Searching for Big Insights from Online Reviews

There is no question that data are big: 2.5 quintillion new bytes are added every day from our keyboards, sensors, entertainment, and medical scans, to name but a few. Data scientists have begun refining tools to encourage civilians to join them in extracting important insights from the aggregation and analysis of big data sets.

NYU Tandon Assistant Professor of Computer Science and Engineering Enrico Bertini and his graduate student Cristian Felix recently received a $35,000 Knight Foundation Prototype Fund grant to do just that for RevEx, which can perform faceted searches and analyze a combination of text and data across multiple domains. The Knight Foundation, which supports investigative journalism, will support refinements to RevEx that will enable reporters to elicit stories, but the appeal of the tool reaches well beyond the Fourth Estate.

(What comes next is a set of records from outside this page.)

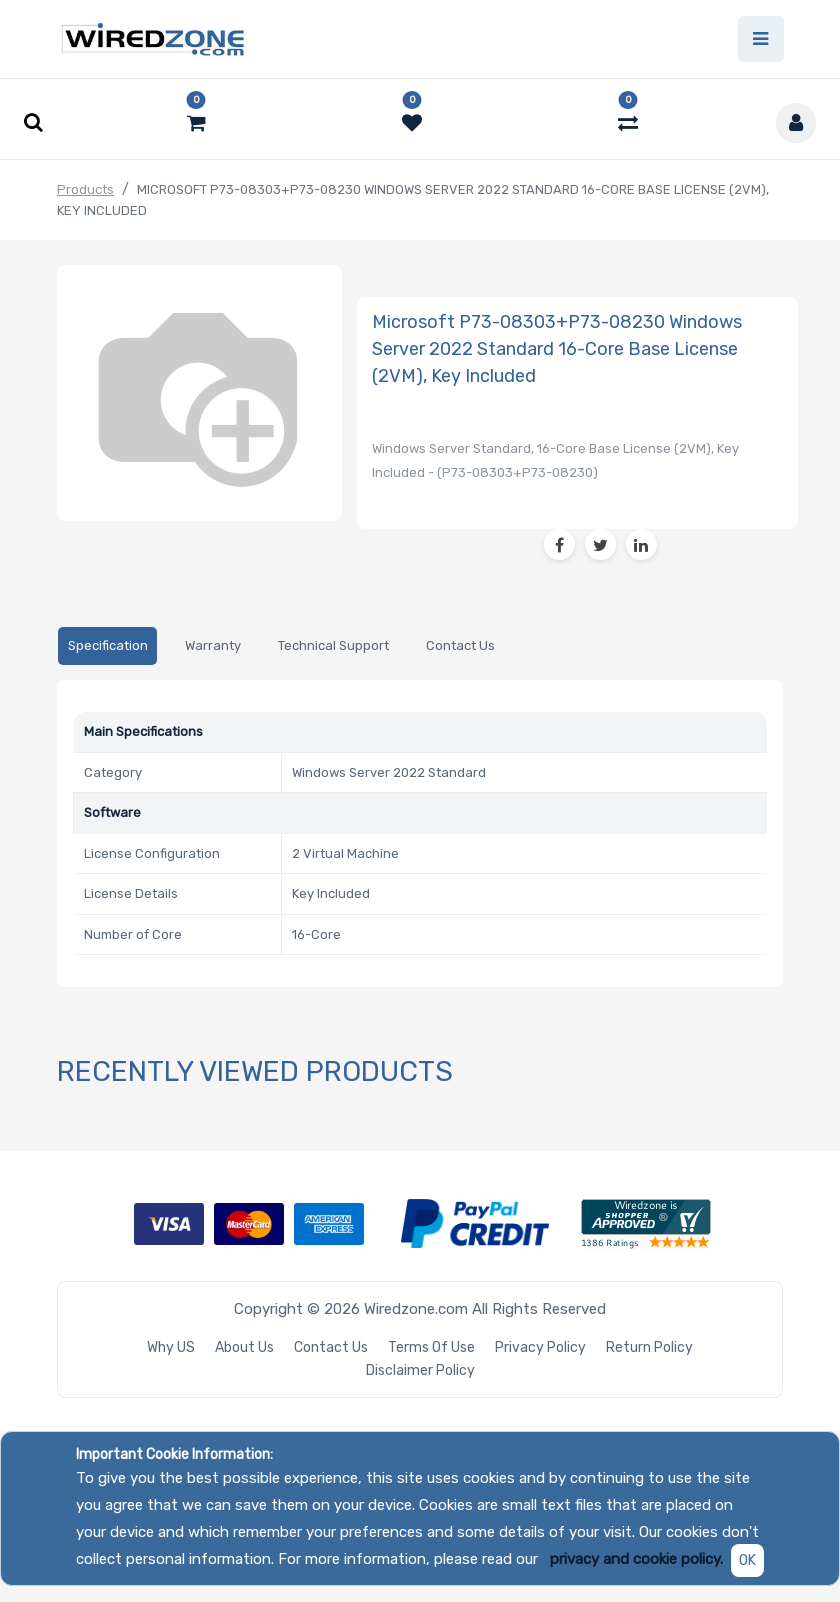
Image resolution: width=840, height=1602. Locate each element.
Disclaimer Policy (420, 1370)
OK (747, 1560)
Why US (171, 1347)
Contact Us (331, 1347)
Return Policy (649, 1347)
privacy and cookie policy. (636, 1559)
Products (85, 189)
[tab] (107, 647)
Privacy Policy (540, 1347)
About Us (244, 1347)
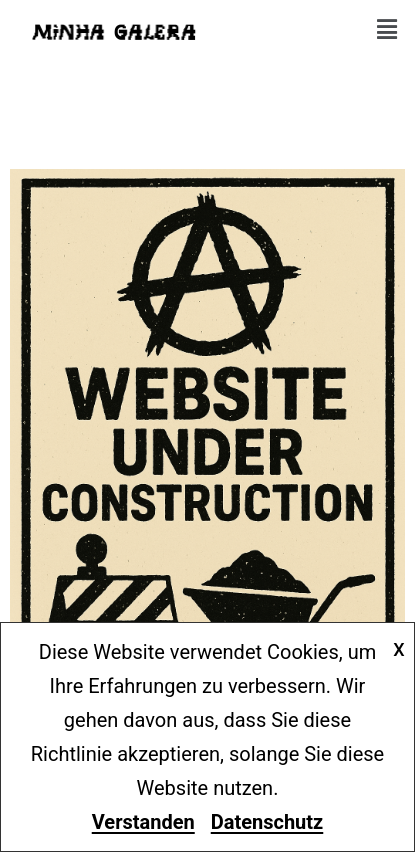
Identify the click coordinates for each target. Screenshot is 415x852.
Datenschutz (267, 822)
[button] (387, 30)
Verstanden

Even before the Knight grant, RevEx—developed with graduate student Anshul Pandey—was embraced by journalists.

The nonprofit investigative journalism unit ProPublica used it to sort through millions of online reviews of medical services on Yelp. (Some findings: Thumbs down for low-cost dental clinics; medical doctors’ staff were panned more often than the actual care; and simple transactions like hair removal scored individual highs.) 

The Economist employed RevEx to discover some fundamental unfairness in students’ assessments on Rate My Professor. (Female professors consistently ranked lower, and “horrible” rankings seemed to correlate to the difficulty of the subject.)

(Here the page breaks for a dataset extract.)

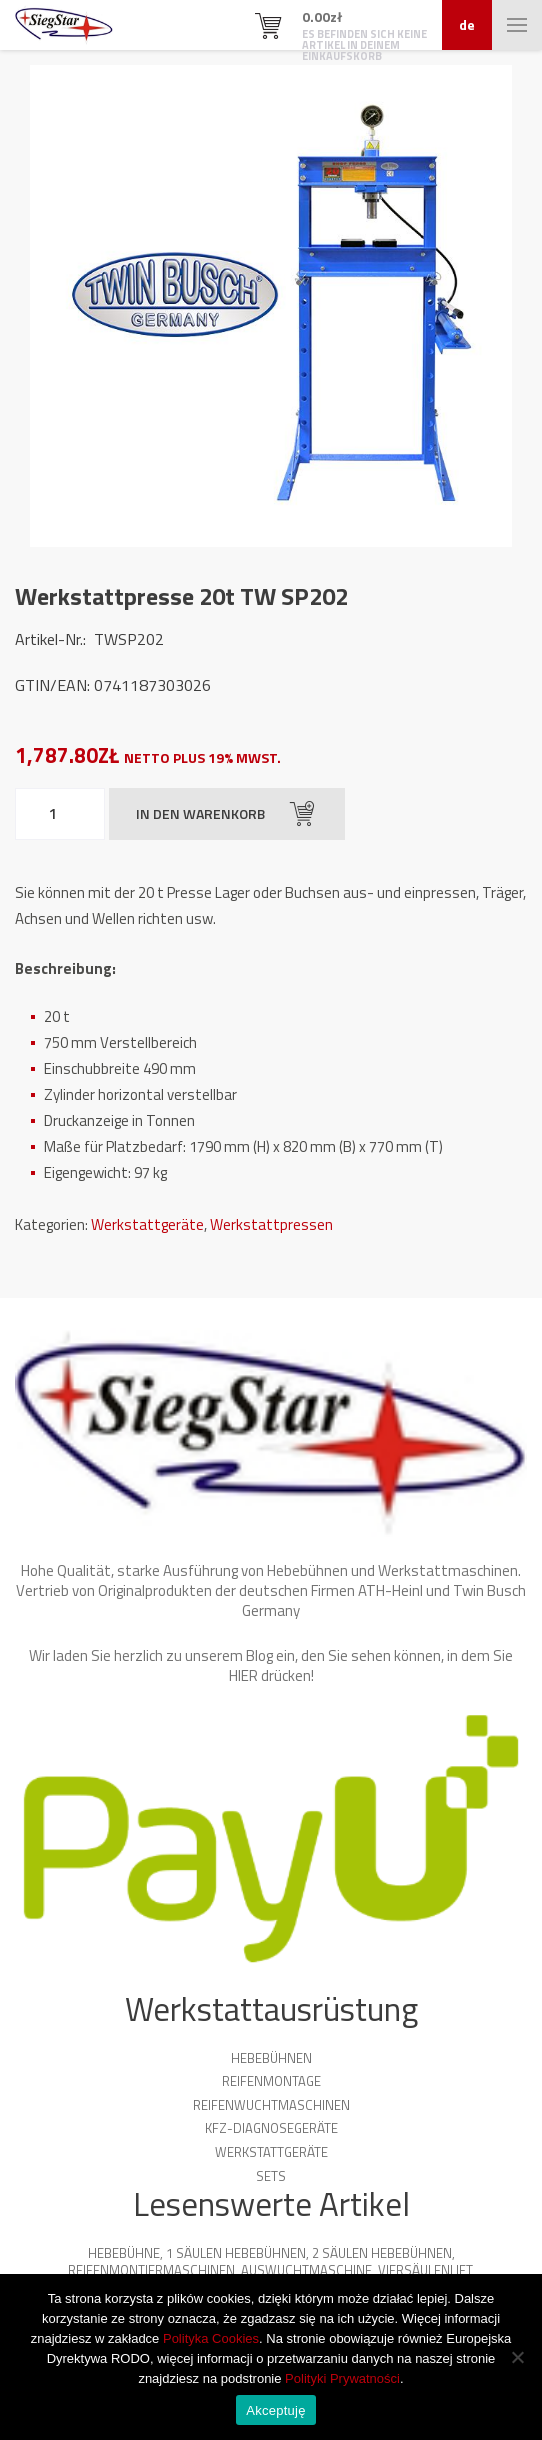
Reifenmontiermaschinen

But the most significant work so far for RevEx has been for the United Nations. Using RevEx as a starting point, Felix devised a tool that took top honors at in the U.N.’s #VisualizeChange: World Humanitarian Summit Data Challenge. Designed to analyze and visualize a staggering amount of data from citizens on a country-by-country basis, it will allow the U.N. to attack the most pressing local humanitarian problems.